TASK GOAL - Check each line of the material for "avatar" and report how many lines have it, with nothing added.

◆ ◆ ◆

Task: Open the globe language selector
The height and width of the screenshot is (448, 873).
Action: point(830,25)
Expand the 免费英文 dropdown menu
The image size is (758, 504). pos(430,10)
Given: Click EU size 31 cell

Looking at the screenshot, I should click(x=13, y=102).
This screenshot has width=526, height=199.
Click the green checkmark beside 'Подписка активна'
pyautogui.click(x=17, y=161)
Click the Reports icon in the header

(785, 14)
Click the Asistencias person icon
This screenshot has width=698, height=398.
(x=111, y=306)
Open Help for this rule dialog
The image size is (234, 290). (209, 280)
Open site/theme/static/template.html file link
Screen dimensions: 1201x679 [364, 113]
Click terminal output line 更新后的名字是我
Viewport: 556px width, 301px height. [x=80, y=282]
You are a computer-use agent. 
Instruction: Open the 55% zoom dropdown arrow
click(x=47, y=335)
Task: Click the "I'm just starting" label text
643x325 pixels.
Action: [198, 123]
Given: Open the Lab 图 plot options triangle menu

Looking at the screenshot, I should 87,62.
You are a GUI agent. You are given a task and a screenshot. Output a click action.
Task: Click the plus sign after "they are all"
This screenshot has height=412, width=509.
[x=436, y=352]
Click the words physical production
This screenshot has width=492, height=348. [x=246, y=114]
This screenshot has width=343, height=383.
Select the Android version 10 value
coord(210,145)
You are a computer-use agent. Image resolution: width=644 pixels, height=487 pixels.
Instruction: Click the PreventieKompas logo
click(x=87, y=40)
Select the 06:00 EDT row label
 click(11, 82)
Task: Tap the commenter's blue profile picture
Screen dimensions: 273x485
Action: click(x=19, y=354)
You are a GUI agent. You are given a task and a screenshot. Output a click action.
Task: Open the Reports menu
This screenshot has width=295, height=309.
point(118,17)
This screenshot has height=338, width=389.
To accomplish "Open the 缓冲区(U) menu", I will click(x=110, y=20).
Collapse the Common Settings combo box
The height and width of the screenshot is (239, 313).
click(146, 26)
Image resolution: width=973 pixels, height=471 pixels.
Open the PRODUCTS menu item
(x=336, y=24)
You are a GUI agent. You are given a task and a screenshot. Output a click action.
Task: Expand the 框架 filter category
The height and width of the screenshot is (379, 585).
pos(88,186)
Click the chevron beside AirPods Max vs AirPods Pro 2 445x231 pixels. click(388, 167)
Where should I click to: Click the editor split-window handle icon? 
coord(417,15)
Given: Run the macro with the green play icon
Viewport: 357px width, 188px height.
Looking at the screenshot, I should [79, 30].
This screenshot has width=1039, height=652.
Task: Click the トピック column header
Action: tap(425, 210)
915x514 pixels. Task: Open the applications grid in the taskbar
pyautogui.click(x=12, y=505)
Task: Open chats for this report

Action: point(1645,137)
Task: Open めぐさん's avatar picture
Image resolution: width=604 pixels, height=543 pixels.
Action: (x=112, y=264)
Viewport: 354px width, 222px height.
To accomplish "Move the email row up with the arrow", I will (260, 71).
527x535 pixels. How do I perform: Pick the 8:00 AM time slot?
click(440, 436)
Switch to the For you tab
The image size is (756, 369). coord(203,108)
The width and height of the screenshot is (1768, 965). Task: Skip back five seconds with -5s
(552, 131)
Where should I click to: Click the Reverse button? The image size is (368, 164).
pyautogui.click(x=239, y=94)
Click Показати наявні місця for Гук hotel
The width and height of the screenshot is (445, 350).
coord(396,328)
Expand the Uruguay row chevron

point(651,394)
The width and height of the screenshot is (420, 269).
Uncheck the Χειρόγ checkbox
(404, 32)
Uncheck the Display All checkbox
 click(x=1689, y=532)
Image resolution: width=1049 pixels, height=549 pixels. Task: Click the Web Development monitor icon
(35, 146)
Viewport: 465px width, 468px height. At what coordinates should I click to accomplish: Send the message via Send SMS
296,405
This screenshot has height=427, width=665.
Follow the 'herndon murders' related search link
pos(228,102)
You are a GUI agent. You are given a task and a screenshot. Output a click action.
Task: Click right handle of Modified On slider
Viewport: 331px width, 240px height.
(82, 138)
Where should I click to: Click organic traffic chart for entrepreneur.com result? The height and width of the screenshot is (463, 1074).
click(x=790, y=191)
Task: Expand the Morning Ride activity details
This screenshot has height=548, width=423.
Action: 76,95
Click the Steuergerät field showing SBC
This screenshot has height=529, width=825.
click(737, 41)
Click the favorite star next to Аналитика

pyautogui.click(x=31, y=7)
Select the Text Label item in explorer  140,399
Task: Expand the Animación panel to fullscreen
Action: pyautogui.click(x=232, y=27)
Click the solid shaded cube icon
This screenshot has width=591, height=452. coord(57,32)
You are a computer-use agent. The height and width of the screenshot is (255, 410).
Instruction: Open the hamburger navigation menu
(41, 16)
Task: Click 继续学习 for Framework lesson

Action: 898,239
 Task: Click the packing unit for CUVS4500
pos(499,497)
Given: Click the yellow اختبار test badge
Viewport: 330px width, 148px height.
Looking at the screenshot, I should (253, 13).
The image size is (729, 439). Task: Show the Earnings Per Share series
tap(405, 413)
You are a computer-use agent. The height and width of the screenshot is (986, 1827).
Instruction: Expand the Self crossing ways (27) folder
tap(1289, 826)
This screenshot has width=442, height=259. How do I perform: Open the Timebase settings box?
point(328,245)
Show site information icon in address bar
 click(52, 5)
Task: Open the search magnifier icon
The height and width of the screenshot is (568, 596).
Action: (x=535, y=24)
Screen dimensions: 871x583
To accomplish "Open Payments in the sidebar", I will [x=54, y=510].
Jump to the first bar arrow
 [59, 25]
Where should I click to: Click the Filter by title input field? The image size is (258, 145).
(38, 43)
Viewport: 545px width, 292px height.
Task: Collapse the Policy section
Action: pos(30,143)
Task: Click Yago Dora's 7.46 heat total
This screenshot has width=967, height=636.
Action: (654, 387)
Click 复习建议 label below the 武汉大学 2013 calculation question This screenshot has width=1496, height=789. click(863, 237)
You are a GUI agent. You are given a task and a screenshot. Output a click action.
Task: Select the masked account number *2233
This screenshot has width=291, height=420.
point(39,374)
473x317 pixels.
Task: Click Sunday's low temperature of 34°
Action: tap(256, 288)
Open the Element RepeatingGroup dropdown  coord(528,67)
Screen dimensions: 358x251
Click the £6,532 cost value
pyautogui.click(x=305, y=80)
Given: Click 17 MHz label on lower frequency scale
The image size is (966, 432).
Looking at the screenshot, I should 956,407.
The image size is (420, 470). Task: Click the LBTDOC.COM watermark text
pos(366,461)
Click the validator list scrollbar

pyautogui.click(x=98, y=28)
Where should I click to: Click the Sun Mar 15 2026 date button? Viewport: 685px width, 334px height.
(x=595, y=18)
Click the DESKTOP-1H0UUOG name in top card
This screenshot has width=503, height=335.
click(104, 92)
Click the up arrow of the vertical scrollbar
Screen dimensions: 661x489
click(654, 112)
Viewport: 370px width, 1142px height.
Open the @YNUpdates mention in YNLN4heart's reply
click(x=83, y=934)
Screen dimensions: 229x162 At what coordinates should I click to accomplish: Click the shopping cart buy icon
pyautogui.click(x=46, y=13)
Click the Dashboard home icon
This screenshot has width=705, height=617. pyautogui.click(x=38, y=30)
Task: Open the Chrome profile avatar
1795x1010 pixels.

◆ ◆ ◆

COMPLETED TASK - 2